● Problems to solve:
1 – In the task dependencies example, shorten the paragraph beginning "See how Task objects receive" into a brief list that keeps its main facts.
2 – According to the task dependencies example, how does generate_report receive the result of calculate_stats?

● Provided passage:
▬▬▬
Example 2: Task Dependencies & Result Passing
👁️🗨️ Overview
This example demonstrates how to create task dependencies and automatically pass results from one task to another. This is where the real power of the library shines!
Also, at the end we'll see how to add email notification.
🔁 Scenario
Imagine you're building a data pipeline with 6 tasks:
┌─→ [2] validate ────────┐
│ │
[1] fetch_data ─────────┤ ├─→ [4] prepare ─→ [5] save ─→ [6] report
│ │ ↑
└─→ [3] calculate_stats ─┴──────────────────────────────┘
Task Dependencies:
1. fetch_data - No dependencies
2. validate - Depends on: fetch_data (passes result as arg)
3. calculate_stats - Depends on: fetch_data (passes result as arg), validate (no result pass)
4. prepare_storage - Depends on: validate (passes result as arg), calculate_stats (passes result as arg)
5. save_data - Depends on: prepare_storage (passes result as arg)
6. generate_report - Depends on: save_data (passes result as arg), calculate_stats (passes result as kwarg)
Key observations: - fetch_data starts first with no dependencies - validate and calculate_stats can run in parallel (both depend only on fetch_data) - prepare_storage waits for both validate and calculate_stats to complete - save_data depends on prepare_storage - generate_report depends on both save_data AND calculate_stats results, passing them in different ways
💻 Code Walkthrough
Understanding TaskDependency
See how Task objects receive a list with their dependencies. Each TaskDependency object points to another task and specifies how to pass its result.
▬▬▬
● Given information:
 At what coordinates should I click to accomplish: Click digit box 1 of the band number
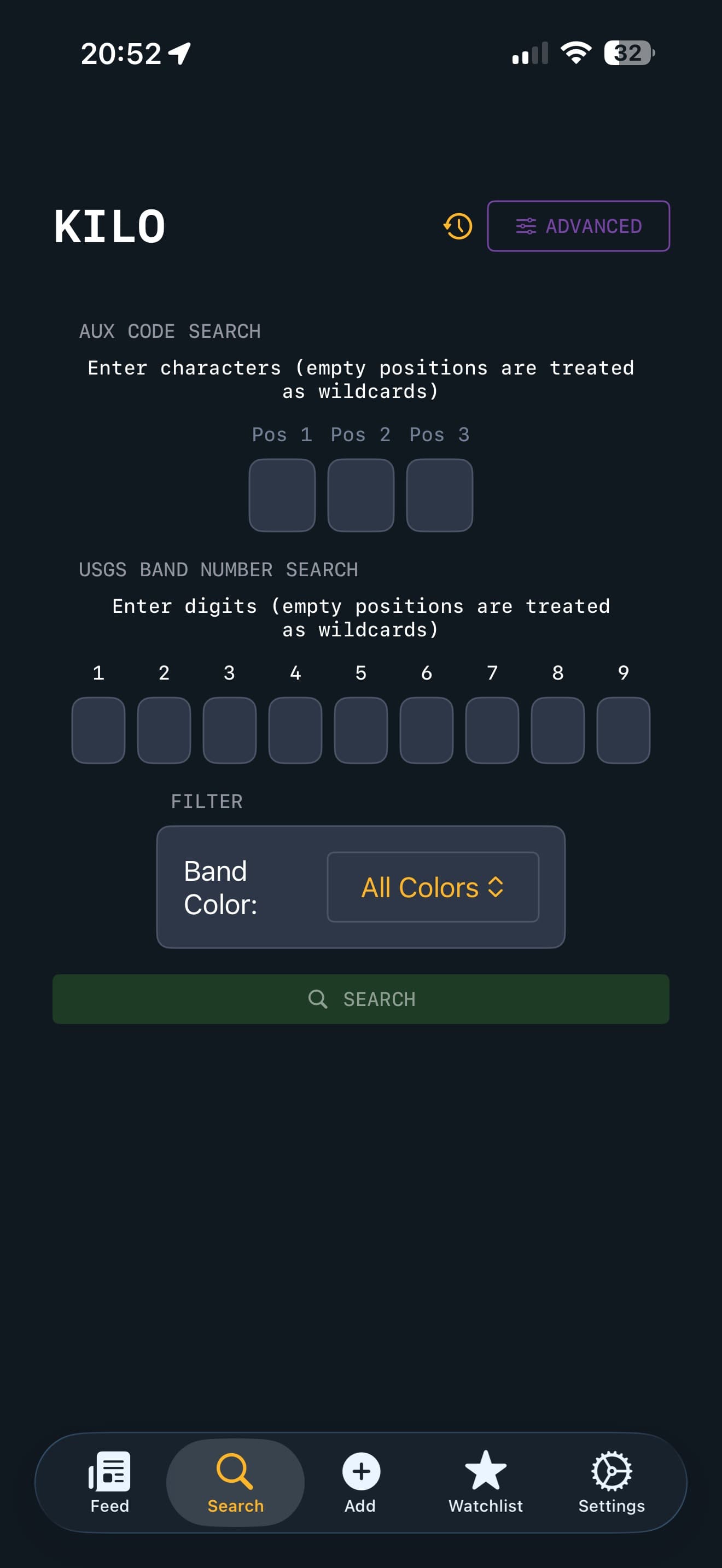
▬▬▬
● Solutions to the exercise:
1 –
- Task objects receive a list of their dependencies.
- Each TaskDependency object points to another task.
- Each TaskDependency object specifies how that task's result is passed.

2 – It receives it as a kwarg.